Effects of Genetic Susceptibility for Type 2 Diabetes on the Evolution of Glucose Homeostasis Traits Before and After Diabetes Diagnosis

Abstract

OBJECTIVETo assess the impact of genetic susceptibility on evolution toward type 2 diabetes (T2D) by analyzing time trajectories of fasting glucose, glycated hemoglobin (HbA1c), insulin sensitivity (homeostasis model assessment [HOMA2%S]), and β-cell secretion (HOMA2%B) in a large nondiabetic cohort. We also examined whether baseline HbA1c modified the effect of genetic predisposition on the time trajectories.RESEARCH DESIGN AND METHODSTime trajectories were drawn in 4,744 participants from the French Data from an Epidemiological Study on the Insulin Resistance Syndrome (D.E.S.I.R.) cohort based on samples collected every 3 years over a 9-year follow-up.
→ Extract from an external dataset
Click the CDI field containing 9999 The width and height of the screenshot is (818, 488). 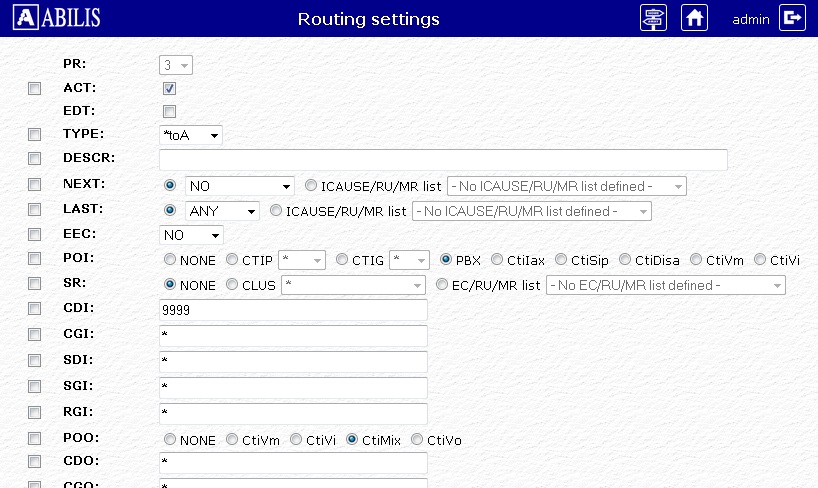tap(293, 311)
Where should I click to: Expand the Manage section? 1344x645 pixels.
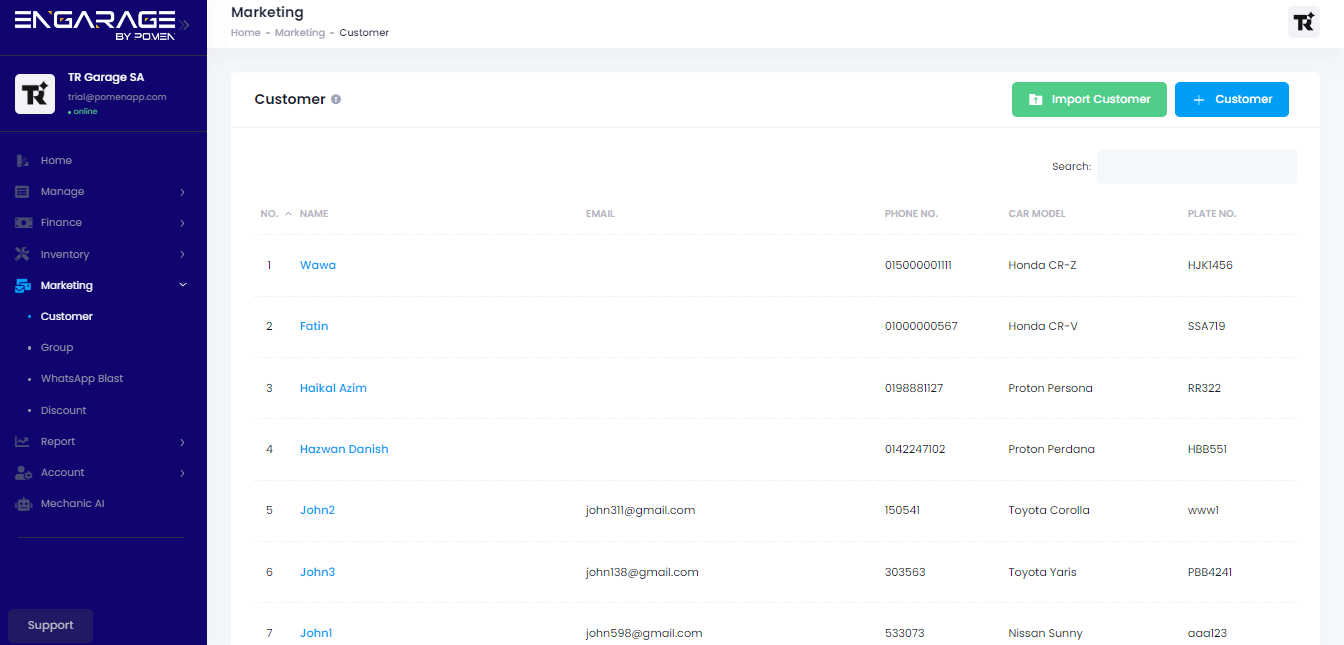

Trajectories were analyzed according to the TCF7L2 common variant, a family history of T2D, and a combination of at-risk alleles from nine T2D-associated genes.RESULTSThere was a marked decrease in HOMA2%B in parallel to a steep increase in HbA1c over the 3 years before incident diabetes, which was not influenced by genetic predisposition when considered alone. However, after the onset of T2D, the TCF7L2 at-risk variant was associated with a greater decrease in HOMA2%B. There was a joint effect of a family history of T2D with the presence of the TCF7L2 risk allele with a greater rise in HbA1c conferred by the coexistence of a family history and the T risk allele. An HbA1c ≥5.7% at baseline was associated with a greater increase in both glycemia and HbA1c levels in the presence of a combination of diabetes at-risk alleles.CONCLUSIONSAfter incident T2D, TCF7L2 at-risk variants were associated with a faster decrease in β-cell function compared with those with the CC genotype. There was a joint effect of family history of T2D and TCF7L2 risk variant on the rise in glycemia and the decrease in insulin secretion at the end of follow-up, suggesting the joint influence of the combination of diabetes genetic predisposition with familial factors on the evolution of glycemia over time.